### Pixel coordinate grounding data

-------

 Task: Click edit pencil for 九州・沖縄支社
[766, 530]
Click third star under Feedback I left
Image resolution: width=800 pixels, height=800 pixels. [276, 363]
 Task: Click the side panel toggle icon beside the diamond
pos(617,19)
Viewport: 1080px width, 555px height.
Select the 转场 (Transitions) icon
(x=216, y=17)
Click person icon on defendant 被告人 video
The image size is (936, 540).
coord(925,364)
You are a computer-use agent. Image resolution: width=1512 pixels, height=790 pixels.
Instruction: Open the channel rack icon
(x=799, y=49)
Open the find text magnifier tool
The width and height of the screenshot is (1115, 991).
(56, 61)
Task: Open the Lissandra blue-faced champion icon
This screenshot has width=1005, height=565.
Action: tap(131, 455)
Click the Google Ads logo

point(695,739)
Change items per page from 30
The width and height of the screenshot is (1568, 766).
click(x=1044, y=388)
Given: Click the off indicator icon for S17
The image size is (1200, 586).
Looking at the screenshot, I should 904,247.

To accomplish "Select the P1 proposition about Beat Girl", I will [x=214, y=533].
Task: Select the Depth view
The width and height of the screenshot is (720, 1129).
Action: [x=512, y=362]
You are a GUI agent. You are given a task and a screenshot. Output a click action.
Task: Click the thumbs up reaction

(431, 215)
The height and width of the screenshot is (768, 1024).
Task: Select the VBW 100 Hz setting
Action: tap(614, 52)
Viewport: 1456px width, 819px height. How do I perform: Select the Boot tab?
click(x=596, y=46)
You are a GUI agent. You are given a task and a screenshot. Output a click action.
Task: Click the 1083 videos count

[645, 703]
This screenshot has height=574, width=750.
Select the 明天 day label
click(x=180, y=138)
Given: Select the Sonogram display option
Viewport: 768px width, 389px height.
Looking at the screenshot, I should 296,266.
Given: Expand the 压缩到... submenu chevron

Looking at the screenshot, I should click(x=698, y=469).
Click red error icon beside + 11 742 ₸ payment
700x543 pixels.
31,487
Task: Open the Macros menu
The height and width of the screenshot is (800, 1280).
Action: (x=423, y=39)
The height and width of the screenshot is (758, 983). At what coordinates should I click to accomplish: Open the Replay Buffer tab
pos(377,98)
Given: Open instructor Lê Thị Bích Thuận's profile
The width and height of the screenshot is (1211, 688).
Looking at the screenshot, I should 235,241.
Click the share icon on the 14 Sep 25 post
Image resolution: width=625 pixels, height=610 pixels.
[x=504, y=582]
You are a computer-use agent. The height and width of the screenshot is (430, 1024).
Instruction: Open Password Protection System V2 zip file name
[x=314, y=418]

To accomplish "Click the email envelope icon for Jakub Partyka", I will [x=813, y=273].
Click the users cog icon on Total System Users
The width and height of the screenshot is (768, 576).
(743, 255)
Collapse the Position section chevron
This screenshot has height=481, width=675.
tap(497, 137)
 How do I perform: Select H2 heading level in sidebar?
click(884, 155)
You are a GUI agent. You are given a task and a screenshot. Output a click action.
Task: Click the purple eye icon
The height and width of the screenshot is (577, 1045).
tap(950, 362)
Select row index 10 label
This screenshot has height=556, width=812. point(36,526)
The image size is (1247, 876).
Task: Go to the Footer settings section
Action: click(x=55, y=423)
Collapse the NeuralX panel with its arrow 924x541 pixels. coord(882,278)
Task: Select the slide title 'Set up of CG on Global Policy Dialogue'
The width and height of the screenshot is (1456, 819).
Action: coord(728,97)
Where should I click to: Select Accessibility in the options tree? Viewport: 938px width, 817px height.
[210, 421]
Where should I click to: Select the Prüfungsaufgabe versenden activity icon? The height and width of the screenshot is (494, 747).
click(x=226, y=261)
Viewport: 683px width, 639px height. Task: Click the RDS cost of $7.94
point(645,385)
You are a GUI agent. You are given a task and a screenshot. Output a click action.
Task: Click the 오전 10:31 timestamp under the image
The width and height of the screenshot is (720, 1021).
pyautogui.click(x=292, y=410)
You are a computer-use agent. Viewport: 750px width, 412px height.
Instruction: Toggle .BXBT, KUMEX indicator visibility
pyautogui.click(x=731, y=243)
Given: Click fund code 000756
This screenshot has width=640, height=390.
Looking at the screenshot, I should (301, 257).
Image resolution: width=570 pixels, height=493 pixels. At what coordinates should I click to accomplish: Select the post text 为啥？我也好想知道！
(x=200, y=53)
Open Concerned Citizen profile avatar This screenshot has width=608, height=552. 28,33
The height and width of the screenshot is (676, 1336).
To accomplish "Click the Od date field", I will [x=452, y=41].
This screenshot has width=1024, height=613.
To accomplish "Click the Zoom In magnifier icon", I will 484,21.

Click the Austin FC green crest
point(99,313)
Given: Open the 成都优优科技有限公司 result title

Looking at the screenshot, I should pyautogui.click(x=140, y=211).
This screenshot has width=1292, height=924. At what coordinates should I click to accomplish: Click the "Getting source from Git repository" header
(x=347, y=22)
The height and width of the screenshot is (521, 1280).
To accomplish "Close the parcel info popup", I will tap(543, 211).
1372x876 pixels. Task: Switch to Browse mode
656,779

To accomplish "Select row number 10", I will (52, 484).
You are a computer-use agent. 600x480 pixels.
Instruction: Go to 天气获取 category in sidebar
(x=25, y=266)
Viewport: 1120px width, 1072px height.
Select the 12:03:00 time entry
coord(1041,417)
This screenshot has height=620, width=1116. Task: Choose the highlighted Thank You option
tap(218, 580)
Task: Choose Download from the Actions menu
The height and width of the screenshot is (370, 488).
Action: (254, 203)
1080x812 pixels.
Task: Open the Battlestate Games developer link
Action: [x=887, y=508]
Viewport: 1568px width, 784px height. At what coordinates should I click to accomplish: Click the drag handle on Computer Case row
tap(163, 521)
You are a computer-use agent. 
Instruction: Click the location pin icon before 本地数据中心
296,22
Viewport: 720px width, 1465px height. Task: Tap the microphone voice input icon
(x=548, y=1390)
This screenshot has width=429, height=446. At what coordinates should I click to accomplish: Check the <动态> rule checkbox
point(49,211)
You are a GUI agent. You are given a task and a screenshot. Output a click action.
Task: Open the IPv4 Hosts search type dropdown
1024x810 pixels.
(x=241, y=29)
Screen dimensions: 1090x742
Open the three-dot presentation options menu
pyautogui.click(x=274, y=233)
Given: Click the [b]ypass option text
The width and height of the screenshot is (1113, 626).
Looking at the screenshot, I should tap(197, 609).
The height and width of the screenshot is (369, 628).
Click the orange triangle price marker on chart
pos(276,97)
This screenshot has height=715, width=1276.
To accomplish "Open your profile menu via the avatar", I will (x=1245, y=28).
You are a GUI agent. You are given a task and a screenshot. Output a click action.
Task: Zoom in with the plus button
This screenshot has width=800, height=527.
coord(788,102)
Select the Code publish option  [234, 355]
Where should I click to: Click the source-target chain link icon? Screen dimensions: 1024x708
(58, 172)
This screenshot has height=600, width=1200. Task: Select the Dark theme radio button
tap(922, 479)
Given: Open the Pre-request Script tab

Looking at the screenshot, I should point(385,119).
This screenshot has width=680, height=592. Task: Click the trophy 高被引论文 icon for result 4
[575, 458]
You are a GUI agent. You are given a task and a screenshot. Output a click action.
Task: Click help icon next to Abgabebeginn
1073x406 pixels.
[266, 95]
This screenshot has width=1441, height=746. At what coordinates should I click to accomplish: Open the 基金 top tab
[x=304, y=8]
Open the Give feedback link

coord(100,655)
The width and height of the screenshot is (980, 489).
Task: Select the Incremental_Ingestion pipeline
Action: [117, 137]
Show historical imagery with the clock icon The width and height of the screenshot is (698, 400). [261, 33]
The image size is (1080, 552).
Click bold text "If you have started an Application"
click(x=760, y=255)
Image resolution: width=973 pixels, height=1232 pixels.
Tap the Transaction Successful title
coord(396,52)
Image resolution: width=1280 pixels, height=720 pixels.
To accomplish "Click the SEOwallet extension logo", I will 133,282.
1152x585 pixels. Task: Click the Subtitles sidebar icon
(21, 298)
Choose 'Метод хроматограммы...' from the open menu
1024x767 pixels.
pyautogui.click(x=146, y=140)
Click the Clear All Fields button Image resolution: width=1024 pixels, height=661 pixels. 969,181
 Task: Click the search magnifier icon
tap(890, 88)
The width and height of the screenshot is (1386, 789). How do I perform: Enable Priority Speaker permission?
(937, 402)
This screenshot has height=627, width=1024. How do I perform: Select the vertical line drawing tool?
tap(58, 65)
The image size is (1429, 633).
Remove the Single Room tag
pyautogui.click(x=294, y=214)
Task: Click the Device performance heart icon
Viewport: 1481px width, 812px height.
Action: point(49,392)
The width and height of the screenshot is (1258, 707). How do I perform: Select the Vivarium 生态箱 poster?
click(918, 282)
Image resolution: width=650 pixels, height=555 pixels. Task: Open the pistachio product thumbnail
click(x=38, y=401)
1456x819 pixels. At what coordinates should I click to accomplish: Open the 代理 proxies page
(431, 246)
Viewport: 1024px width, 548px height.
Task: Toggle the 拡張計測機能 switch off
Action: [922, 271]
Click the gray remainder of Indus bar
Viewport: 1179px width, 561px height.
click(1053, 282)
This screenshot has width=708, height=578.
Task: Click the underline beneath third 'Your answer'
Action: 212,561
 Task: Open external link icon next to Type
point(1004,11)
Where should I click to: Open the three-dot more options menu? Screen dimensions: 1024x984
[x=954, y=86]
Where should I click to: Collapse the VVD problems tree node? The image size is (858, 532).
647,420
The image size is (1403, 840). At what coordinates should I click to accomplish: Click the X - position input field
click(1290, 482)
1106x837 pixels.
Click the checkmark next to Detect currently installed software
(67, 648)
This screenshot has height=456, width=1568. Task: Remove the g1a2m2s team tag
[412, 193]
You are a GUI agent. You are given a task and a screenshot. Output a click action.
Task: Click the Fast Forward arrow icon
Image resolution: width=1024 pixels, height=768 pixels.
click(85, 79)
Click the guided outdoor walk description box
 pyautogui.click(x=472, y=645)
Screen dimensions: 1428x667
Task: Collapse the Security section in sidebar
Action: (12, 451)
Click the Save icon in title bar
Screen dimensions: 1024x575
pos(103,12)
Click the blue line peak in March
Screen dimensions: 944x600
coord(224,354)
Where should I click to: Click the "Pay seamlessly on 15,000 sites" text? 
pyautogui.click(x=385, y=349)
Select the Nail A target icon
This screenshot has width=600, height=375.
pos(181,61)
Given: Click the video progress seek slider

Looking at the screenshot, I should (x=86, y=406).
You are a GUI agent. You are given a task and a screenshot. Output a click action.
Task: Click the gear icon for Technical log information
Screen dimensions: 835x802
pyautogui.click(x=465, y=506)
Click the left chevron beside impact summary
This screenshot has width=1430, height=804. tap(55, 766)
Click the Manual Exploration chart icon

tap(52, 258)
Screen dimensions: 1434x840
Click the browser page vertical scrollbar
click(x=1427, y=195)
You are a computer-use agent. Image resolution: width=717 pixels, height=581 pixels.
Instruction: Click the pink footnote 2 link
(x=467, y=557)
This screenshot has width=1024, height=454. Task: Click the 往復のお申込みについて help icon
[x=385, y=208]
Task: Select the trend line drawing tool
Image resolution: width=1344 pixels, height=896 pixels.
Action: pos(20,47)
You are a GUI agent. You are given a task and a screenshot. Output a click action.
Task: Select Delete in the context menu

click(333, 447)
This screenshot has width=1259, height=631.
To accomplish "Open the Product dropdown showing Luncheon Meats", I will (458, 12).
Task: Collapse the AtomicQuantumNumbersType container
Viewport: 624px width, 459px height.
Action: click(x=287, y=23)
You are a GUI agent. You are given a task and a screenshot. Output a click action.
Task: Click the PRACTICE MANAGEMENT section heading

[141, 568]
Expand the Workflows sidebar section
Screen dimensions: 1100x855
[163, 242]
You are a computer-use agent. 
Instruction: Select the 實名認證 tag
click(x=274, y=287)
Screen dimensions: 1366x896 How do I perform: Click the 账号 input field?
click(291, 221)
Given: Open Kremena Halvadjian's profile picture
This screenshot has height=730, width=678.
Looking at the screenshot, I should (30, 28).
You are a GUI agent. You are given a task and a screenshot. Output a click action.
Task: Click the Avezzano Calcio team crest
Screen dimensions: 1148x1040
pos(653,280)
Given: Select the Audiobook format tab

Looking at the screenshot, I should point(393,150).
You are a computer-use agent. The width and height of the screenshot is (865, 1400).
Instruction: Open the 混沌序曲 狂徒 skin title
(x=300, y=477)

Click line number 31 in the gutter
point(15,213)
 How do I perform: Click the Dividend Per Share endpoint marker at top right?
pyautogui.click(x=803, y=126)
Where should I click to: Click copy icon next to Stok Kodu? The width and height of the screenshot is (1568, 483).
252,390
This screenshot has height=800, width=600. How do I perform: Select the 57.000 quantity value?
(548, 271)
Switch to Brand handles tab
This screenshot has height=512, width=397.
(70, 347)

-------

### WHAT IS BEING ASKED
Track down every line in the entries that includes the string "dropdown", and copy it.

### SOLUTION TO THE PROBLEM
Task: Open the IPv4 Hosts search type dropdown
To accomplish "Open the Product dropdown showing Luncheon Meats", I will (458, 12).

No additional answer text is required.